Part three, containing the two chapters on practical
treebank work, is a good supplement to the manuals. Again,
it is a very positive feature that the authors draw on real
and easily reproducible examples to demonstrate some of the
many ways in which a syntactically annotated corpus like
ICE-GB can be exploited. The case study investigating
wh-determiners in noun phrases (pp. 244-249) is particularly
clever from a didactical point of view. Here, Nelson et
al. do not simply present the best solution to the
problem. Instead, they begin by formulating a query which
turns out to be too narrow. They then modify their query,
but a look at the results shows that this time it is too
general. It is only at the third attempt that they finally
get the results they want. This trial and error procedure
demonstrates that a typical query is not a straightforward
matter but more often than not will be a cyclic procedure
during which the researcher "may need to experiment first in
order to define these queries appropriately" (p. 87).
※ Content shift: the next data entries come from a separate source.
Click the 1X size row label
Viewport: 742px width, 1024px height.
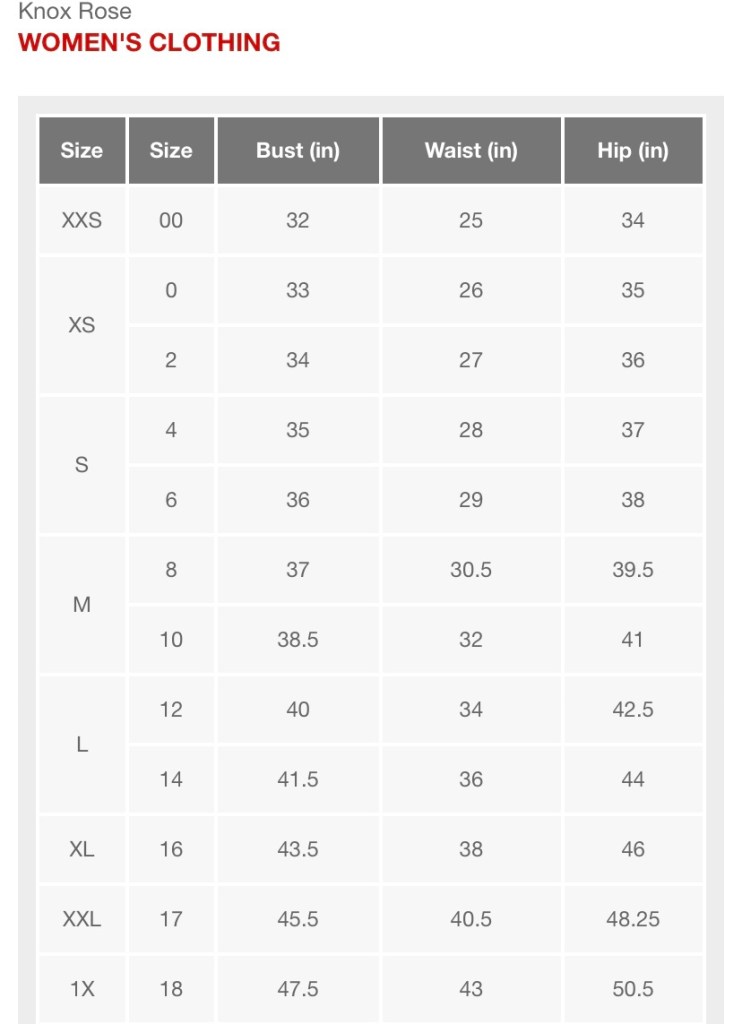click(x=82, y=989)
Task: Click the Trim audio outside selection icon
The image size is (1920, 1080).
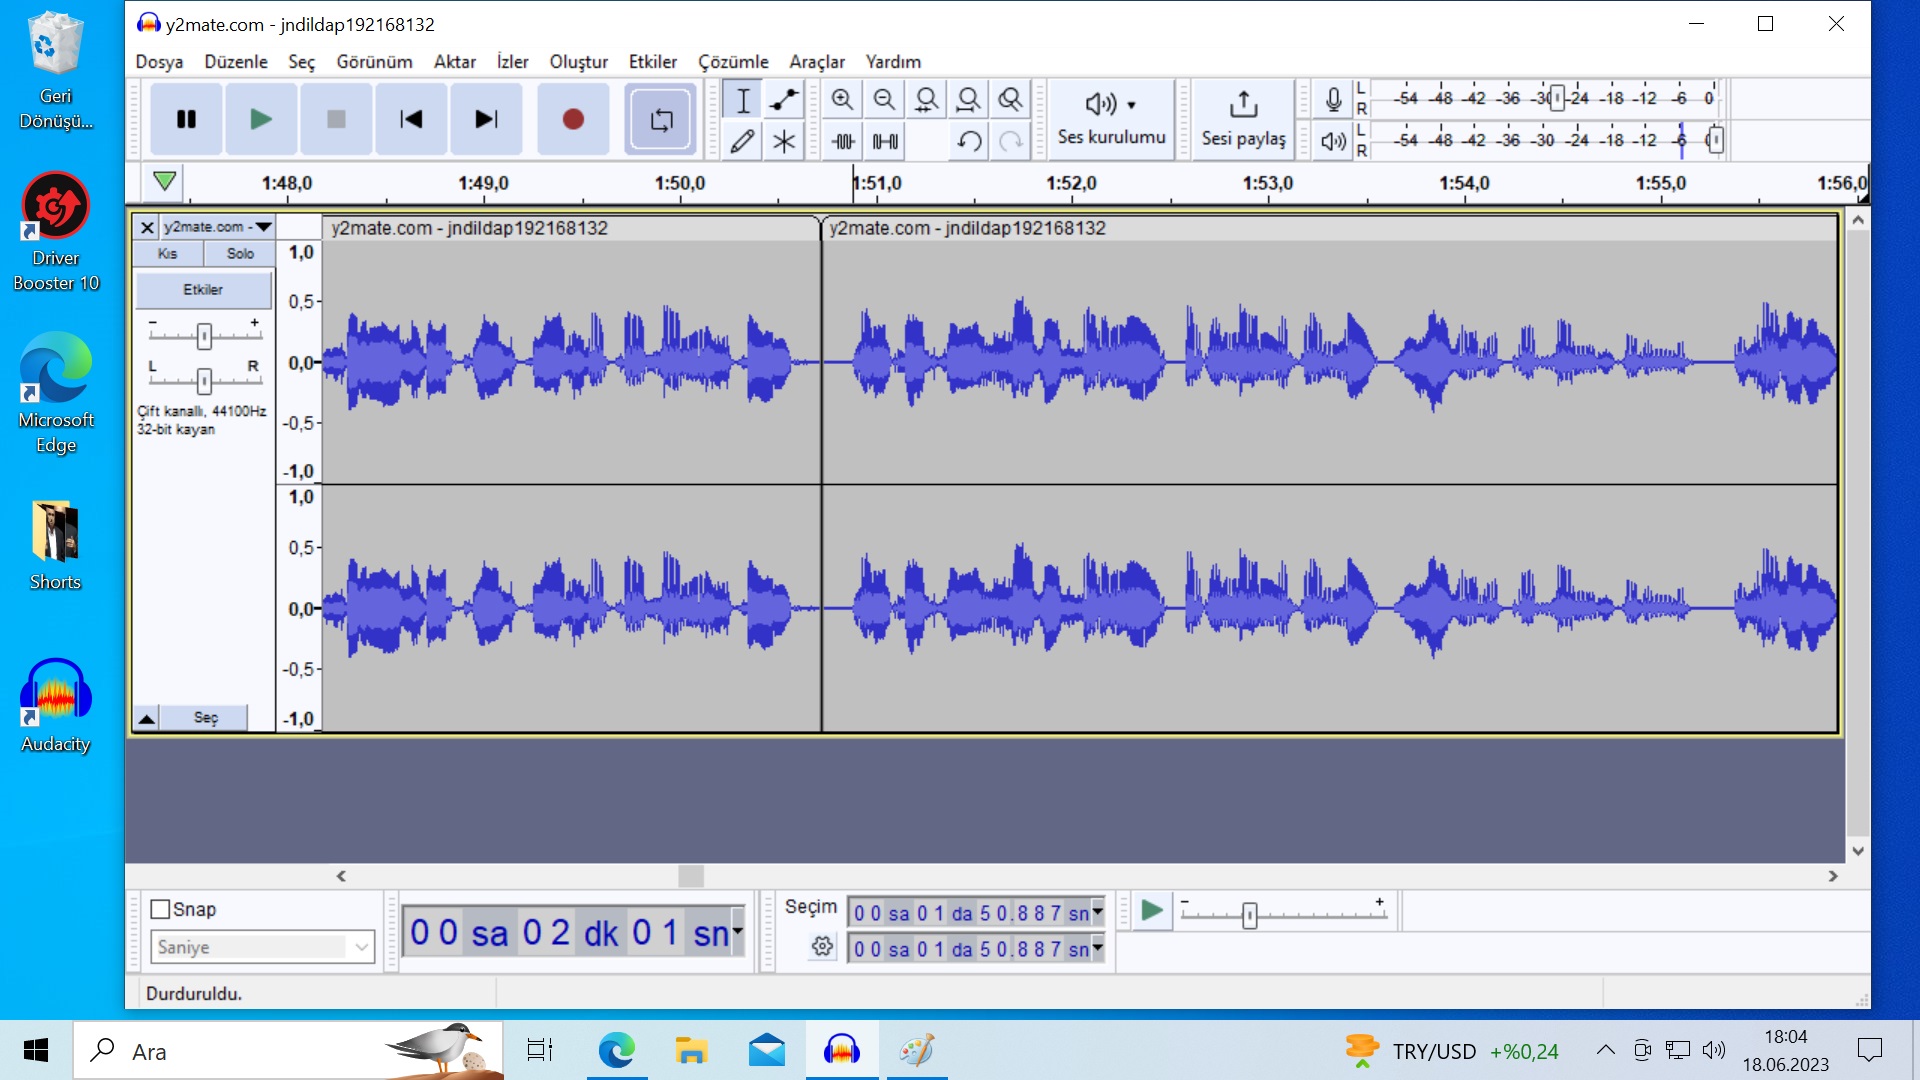Action: pyautogui.click(x=843, y=141)
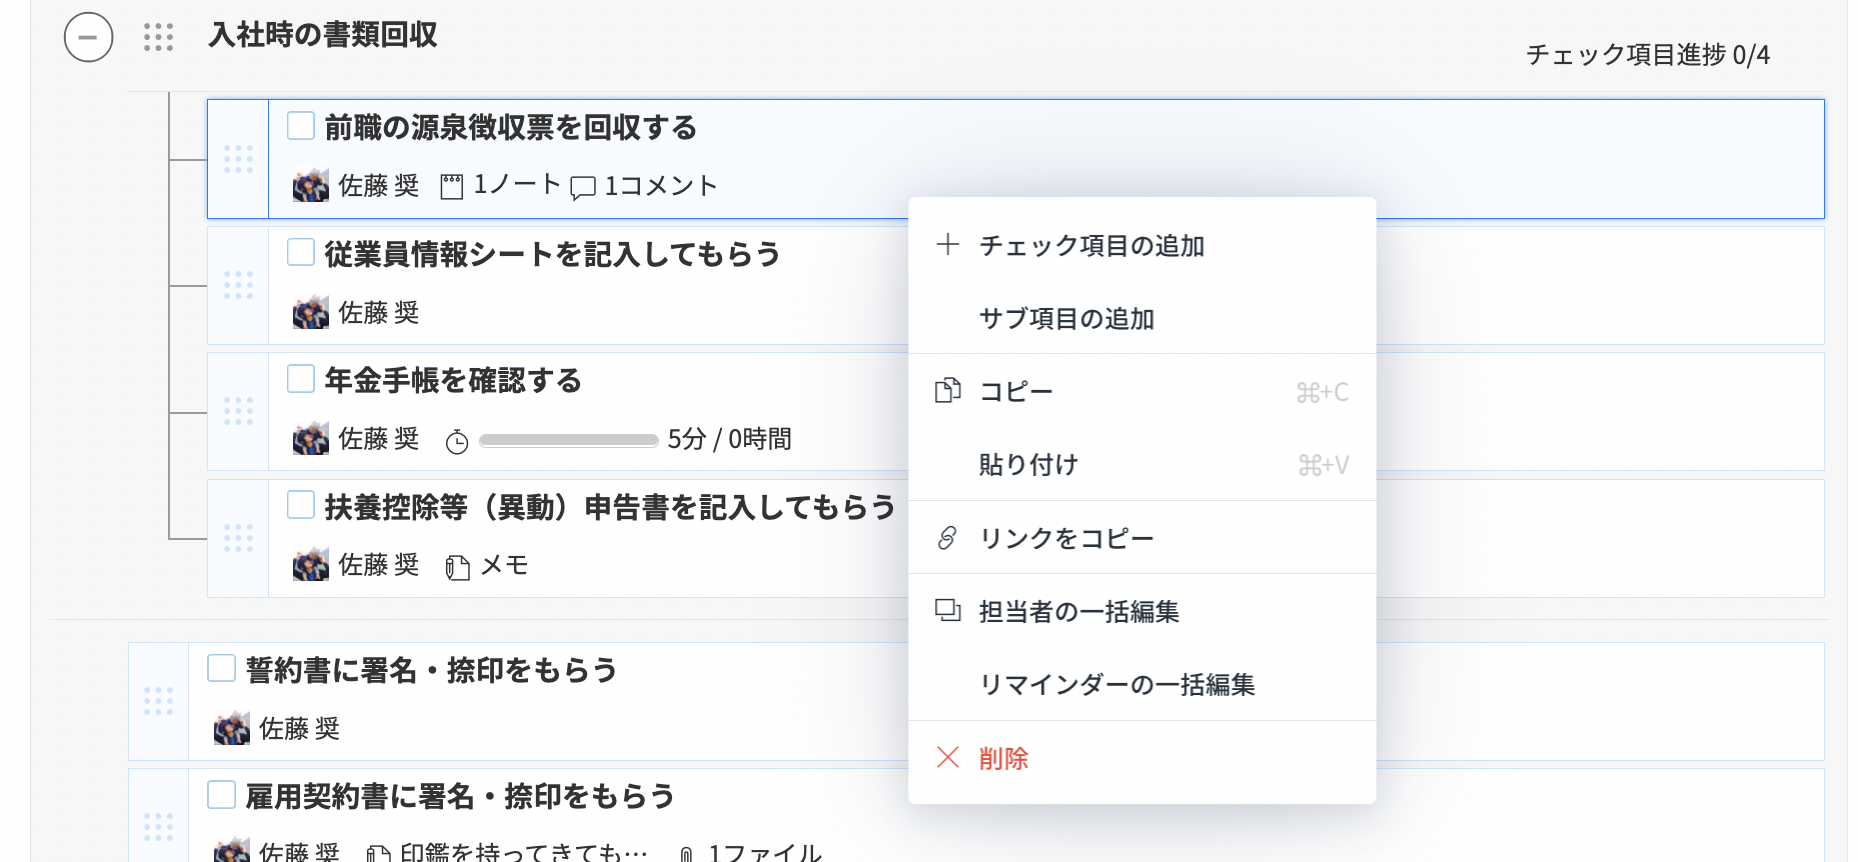The image size is (1858, 862).
Task: Open the 1ノート note icon
Action: tap(452, 187)
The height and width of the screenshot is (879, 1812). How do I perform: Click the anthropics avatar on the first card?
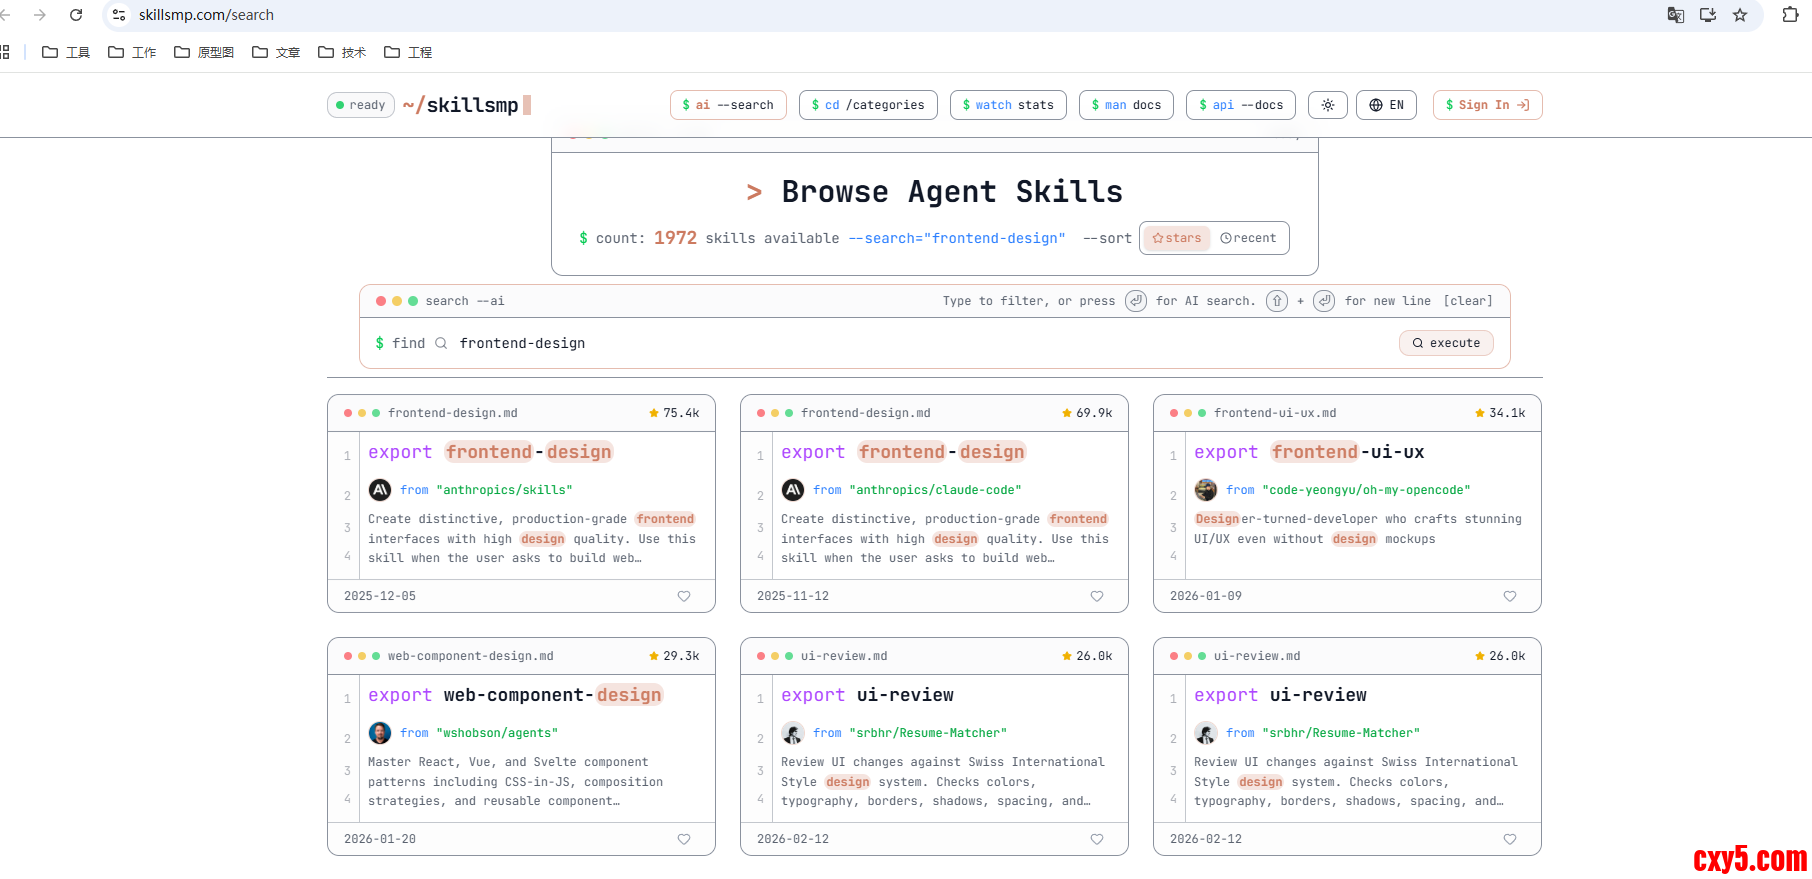pyautogui.click(x=380, y=490)
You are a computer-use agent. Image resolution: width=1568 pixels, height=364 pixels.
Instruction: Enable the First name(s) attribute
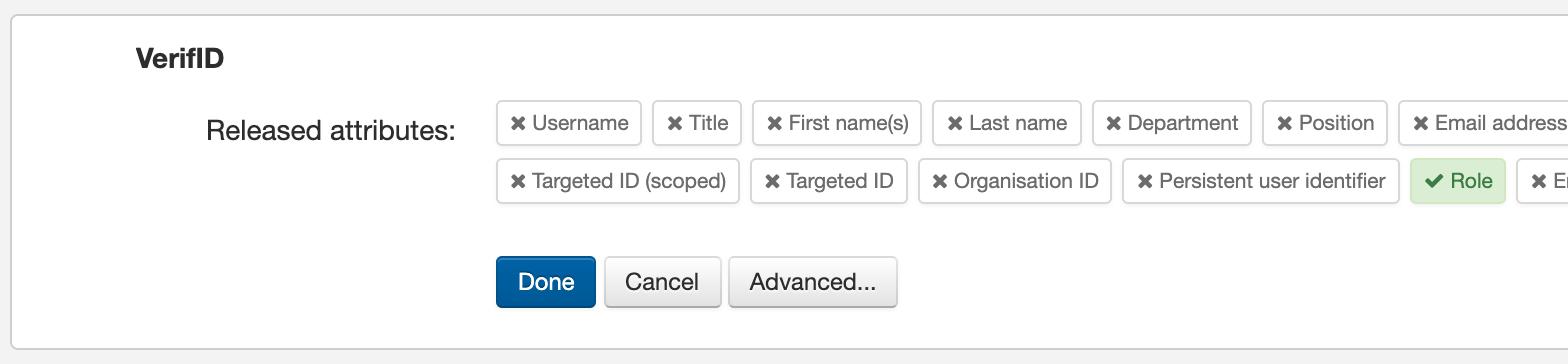(837, 123)
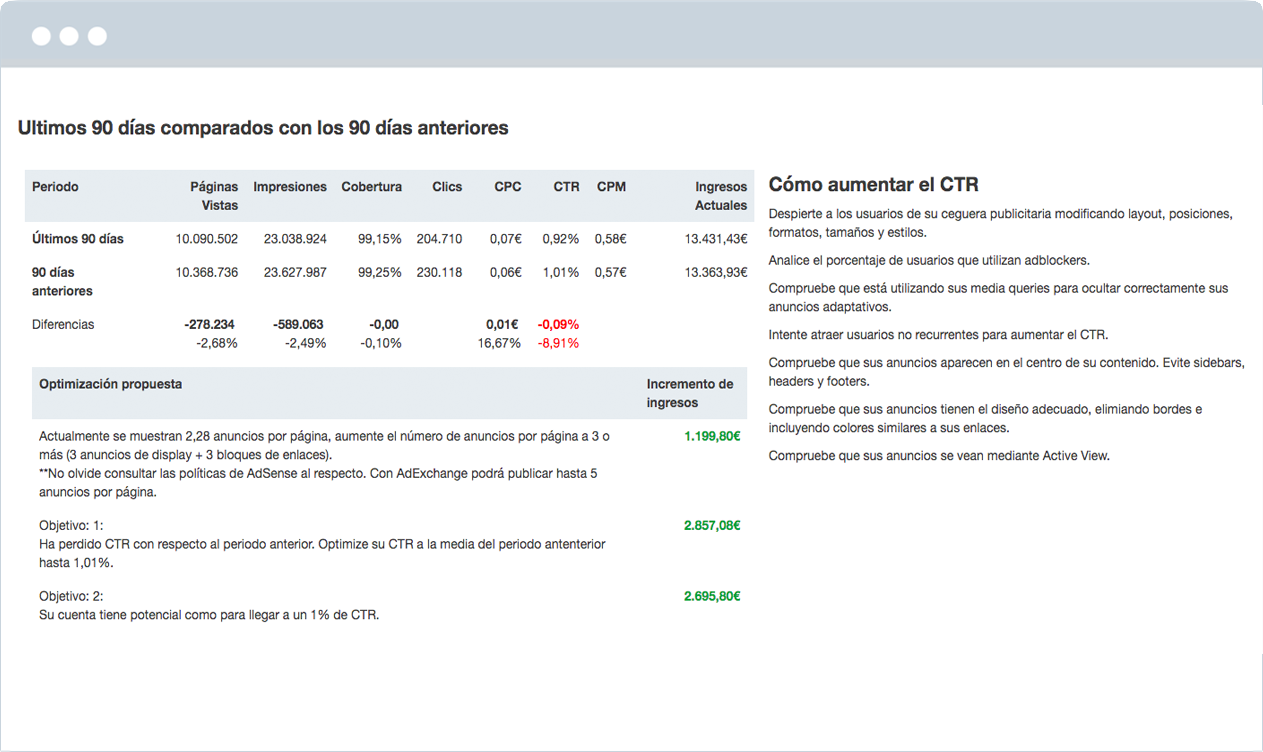Viewport: 1263px width, 752px height.
Task: Select the Ingresos Actuales column header
Action: click(x=722, y=195)
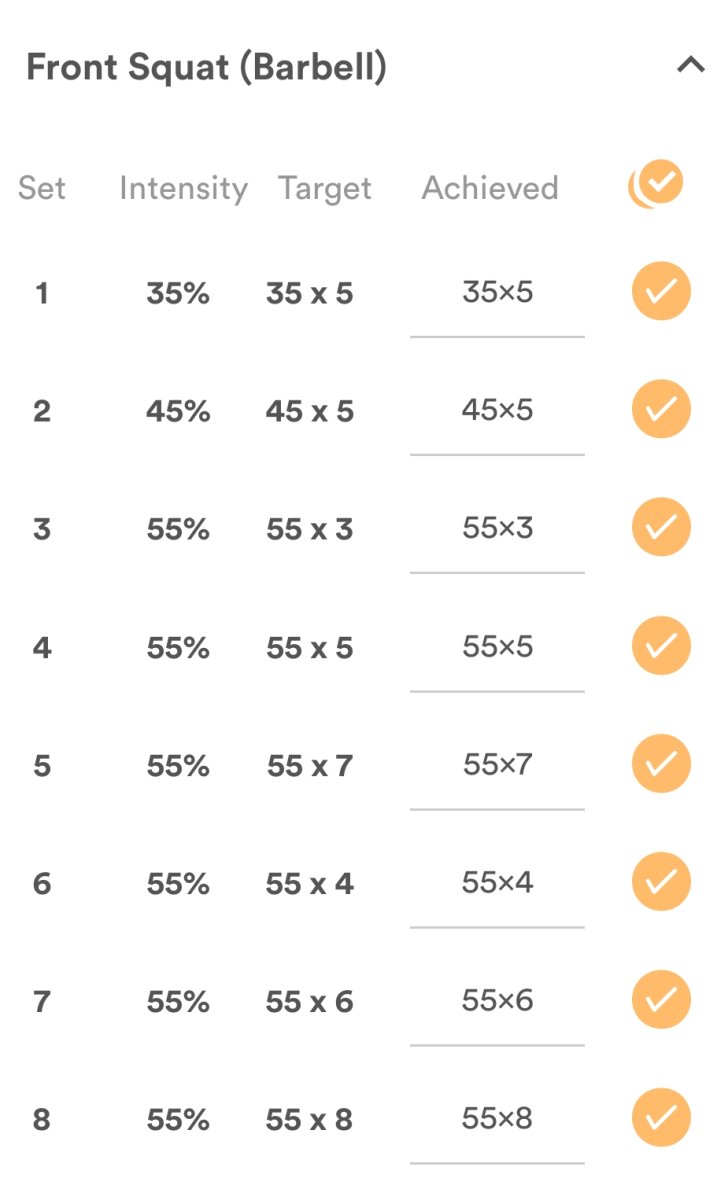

Apart
from this, the authors also show that corpus query results
can only be the starting point for any linguistic
investigation and will not replace the linguist's
interpretation of the findings.

Providing a chapter on experimental design and statistical
methods is also a good and useful idea, especially if, as in
this case, it is geared to the need of corpus linguists and,
again, is illustrated by a wealth of real corpus
examples. However, for those without prior knowledge, this
chapter will not replace a more comprehensive introduction
like Oakes (1998), since some definitions of technical terms
are not easy to understand (e.g. how the expected
distribution is calculated, p. 263) and need to be deduced
from the examples. Also, the term "degrees of freedom"
(p. 264) is left unexplained - the mere formula "df = r-1 =
1" will not mean much to a beginner, especially as no
mention is made of what "r" stands for.

I will close this evaluation with a few remarks on the
overall presentation of the book, which unfortunately makes
the impression of being somewhat hastily edited. For
example, I detected two references in the text which do not
appear in the list of works cited: Wallis, Aarts and Nelson
1999, p. 86 and Mair 1990, p. 242. Furthermore, the
alphabetical ordering of entries in the reference section is
faulty - "Declerck" is positioned after "Depraetere",
"Shastri" after "Spinillo". Also, on page 264, the authors
refer the reader to "Appendix 8" for a table of critical
values for chi-square - but there exists no Appendix 8 (the
appendices only go up to 6).

To sum up, this book can be highly recommended for those who
actually own a copy of ICE-GB and want to set about
analysing it with ICECUP. For those with a merely
theoretical interest in the corpus, the software, or corpus
linguistics in general, it will be of only limited use.


Lea Cyrus is a research assistant and PhD student at the
English Department at Westfaelische Wilhelms-Universitaet in
Muenster, Germany, where she teaches 1st and 2nd year
undergraduate students. Her main research interest lies in
treebank design. She is currently investigating the
possibilities of bi- or multilingual treebanking.